» **WHAT IS REQUIRED**
The records are to be repeated in full. Every line must match.

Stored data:
+--
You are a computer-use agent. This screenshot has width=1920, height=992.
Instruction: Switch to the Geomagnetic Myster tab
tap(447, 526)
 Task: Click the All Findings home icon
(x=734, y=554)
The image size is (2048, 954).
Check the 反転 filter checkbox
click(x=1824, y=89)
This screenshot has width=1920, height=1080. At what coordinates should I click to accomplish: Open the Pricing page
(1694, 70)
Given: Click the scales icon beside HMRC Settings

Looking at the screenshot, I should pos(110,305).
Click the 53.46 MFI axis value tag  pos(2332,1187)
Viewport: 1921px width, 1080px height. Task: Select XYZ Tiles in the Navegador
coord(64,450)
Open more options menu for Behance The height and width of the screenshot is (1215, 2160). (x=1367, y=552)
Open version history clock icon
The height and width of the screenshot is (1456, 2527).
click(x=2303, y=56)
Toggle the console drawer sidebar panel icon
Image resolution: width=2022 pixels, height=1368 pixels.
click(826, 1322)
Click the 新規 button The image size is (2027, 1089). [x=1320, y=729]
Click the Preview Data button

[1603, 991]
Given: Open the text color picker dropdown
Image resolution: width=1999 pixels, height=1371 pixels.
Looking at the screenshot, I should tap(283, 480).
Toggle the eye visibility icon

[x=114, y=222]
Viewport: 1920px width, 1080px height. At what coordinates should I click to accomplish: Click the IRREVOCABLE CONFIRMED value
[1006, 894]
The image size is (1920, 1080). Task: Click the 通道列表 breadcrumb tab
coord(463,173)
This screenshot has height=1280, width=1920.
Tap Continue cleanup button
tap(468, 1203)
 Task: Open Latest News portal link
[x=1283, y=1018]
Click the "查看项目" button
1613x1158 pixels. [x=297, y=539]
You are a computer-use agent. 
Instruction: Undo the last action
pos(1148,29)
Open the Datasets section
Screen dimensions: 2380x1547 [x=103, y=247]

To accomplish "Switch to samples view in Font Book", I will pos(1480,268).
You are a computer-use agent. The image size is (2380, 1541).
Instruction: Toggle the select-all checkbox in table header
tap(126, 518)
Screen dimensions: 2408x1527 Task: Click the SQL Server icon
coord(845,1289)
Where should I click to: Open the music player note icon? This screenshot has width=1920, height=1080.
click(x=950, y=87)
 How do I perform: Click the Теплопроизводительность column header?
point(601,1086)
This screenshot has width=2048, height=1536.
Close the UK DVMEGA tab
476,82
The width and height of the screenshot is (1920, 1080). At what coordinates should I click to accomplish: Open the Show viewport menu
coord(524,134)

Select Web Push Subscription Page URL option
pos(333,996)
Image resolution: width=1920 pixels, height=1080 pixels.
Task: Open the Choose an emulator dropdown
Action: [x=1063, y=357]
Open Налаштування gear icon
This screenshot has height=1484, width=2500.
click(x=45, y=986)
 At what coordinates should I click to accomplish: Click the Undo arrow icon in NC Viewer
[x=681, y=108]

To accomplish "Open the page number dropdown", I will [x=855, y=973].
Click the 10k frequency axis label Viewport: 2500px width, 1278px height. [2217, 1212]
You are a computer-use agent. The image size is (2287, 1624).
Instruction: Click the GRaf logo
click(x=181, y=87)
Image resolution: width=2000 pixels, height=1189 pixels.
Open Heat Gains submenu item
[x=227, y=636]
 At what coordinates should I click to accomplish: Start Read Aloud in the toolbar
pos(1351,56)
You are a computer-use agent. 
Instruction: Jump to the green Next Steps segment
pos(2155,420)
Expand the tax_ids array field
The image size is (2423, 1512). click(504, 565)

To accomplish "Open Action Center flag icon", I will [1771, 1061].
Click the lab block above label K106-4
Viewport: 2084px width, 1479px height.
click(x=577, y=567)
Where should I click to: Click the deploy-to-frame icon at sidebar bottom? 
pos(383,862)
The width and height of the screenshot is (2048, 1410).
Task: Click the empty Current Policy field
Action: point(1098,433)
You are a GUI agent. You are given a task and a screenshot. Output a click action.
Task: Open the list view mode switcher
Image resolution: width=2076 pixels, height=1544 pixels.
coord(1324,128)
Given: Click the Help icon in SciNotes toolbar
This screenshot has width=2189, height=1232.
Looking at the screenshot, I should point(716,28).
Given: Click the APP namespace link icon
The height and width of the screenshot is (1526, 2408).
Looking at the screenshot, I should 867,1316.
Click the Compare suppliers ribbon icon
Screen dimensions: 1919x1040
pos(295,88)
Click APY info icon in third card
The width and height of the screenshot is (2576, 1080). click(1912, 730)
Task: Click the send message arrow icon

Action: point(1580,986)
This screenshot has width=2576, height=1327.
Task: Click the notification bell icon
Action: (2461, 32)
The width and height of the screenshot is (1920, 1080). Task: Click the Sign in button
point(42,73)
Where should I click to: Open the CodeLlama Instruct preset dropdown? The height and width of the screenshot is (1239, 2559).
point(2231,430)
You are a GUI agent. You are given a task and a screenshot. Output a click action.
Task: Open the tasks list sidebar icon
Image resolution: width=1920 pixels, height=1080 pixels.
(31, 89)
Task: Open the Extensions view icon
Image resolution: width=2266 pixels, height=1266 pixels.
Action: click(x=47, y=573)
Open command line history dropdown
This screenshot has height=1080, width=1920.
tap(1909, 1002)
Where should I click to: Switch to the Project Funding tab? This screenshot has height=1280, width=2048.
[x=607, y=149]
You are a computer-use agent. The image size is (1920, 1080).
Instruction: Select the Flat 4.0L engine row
+--
» **EXERCISE RESULT**
You are a computer-use agent. This screenshot has width=1920, height=992.
Instruction: Switch to the Geomagnetic Myster tab
tap(447, 526)
 Task: Click the All Findings home icon
(x=734, y=554)
The image size is (2048, 954).
Check the 反転 filter checkbox
click(x=1824, y=89)
This screenshot has width=1920, height=1080. At what coordinates should I click to accomplish: Open the Pricing page
(1694, 70)
Given: Click the scales icon beside HMRC Settings

Looking at the screenshot, I should pos(110,305).
Click the 53.46 MFI axis value tag  pos(2332,1187)
Viewport: 1921px width, 1080px height. Task: Select XYZ Tiles in the Navegador
coord(64,450)
Open more options menu for Behance The height and width of the screenshot is (1215, 2160). (x=1367, y=552)
Open version history clock icon
The height and width of the screenshot is (1456, 2527).
click(x=2303, y=56)
Toggle the console drawer sidebar panel icon
Image resolution: width=2022 pixels, height=1368 pixels.
click(826, 1322)
Click the 新規 button The image size is (2027, 1089). [x=1320, y=729]
Click the Preview Data button

[1603, 991]
Given: Open the text color picker dropdown
Image resolution: width=1999 pixels, height=1371 pixels.
Looking at the screenshot, I should tap(283, 480).
Toggle the eye visibility icon

[x=114, y=222]
Viewport: 1920px width, 1080px height. At what coordinates should I click to accomplish: Click the IRREVOCABLE CONFIRMED value
[1006, 894]
The image size is (1920, 1080). Task: Click the 通道列表 breadcrumb tab
coord(463,173)
This screenshot has height=1280, width=1920.
Tap Continue cleanup button
tap(468, 1203)
 Task: Open Latest News portal link
[x=1283, y=1018]
Click the "查看项目" button
1613x1158 pixels. [x=297, y=539]
You are a computer-use agent. 
Instruction: Undo the last action
pos(1148,29)
Open the Datasets section
Screen dimensions: 2380x1547 [x=103, y=247]

To accomplish "Switch to samples view in Font Book", I will pos(1480,268).
You are a computer-use agent. The image size is (2380, 1541).
Instruction: Toggle the select-all checkbox in table header
tap(126, 518)
Screen dimensions: 2408x1527 Task: Click the SQL Server icon
coord(845,1289)
Where should I click to: Open the music player note icon? This screenshot has width=1920, height=1080.
click(x=950, y=87)
 How do I perform: Click the Теплопроизводительность column header?
point(601,1086)
This screenshot has width=2048, height=1536.
Close the UK DVMEGA tab
476,82
The width and height of the screenshot is (1920, 1080). At what coordinates should I click to accomplish: Open the Show viewport menu
coord(524,134)

Select Web Push Subscription Page URL option
pos(333,996)
Image resolution: width=1920 pixels, height=1080 pixels.
Task: Open the Choose an emulator dropdown
Action: [x=1063, y=357]
Open Налаштування gear icon
This screenshot has height=1484, width=2500.
click(x=45, y=986)
 At what coordinates should I click to accomplish: Click the Undo arrow icon in NC Viewer
[x=681, y=108]

To accomplish "Open the page number dropdown", I will [x=855, y=973].
Click the 10k frequency axis label Viewport: 2500px width, 1278px height. [2217, 1212]
You are a computer-use agent. The image size is (2287, 1624).
Instruction: Click the GRaf logo
click(x=181, y=87)
Image resolution: width=2000 pixels, height=1189 pixels.
Open Heat Gains submenu item
[x=227, y=636]
 At what coordinates should I click to accomplish: Start Read Aloud in the toolbar
pos(1351,56)
You are a computer-use agent. 
Instruction: Jump to the green Next Steps segment
pos(2155,420)
Expand the tax_ids array field
The image size is (2423, 1512). click(504, 565)

To accomplish "Open Action Center flag icon", I will [1771, 1061].
Click the lab block above label K106-4
Viewport: 2084px width, 1479px height.
click(x=577, y=567)
Where should I click to: Click the deploy-to-frame icon at sidebar bottom? 
pos(383,862)
The width and height of the screenshot is (2048, 1410).
Task: Click the empty Current Policy field
Action: point(1098,433)
You are a GUI agent. You are given a task and a screenshot. Output a click action.
Task: Open the list view mode switcher
Image resolution: width=2076 pixels, height=1544 pixels.
coord(1324,128)
Given: Click the Help icon in SciNotes toolbar
This screenshot has width=2189, height=1232.
Looking at the screenshot, I should point(716,28).
Given: Click the APP namespace link icon
The height and width of the screenshot is (1526, 2408).
Looking at the screenshot, I should 867,1316.
Click the Compare suppliers ribbon icon
Screen dimensions: 1919x1040
pos(295,88)
Click APY info icon in third card
The width and height of the screenshot is (2576, 1080). click(1912, 730)
Task: Click the send message arrow icon

Action: point(1580,986)
This screenshot has width=2576, height=1327.
Task: Click the notification bell icon
Action: (2461, 32)
The width and height of the screenshot is (1920, 1080). Task: Click the Sign in button
point(42,73)
Where should I click to: Open the CodeLlama Instruct preset dropdown? The height and width of the screenshot is (1239, 2559).
point(2231,430)
You are a GUI agent. You are given a task and a screenshot. Output a click action.
Task: Open the tasks list sidebar icon
Image resolution: width=1920 pixels, height=1080 pixels.
(31, 89)
Task: Open the Extensions view icon
Image resolution: width=2266 pixels, height=1266 pixels.
Action: click(x=47, y=573)
Open command line history dropdown
This screenshot has height=1080, width=1920.
tap(1909, 1002)
Where should I click to: Switch to the Project Funding tab? This screenshot has height=1280, width=2048.
[x=607, y=149]
You are a computer-use agent. The image size is (1920, 1080).
Instruction: Select the Flat 4.0L engine row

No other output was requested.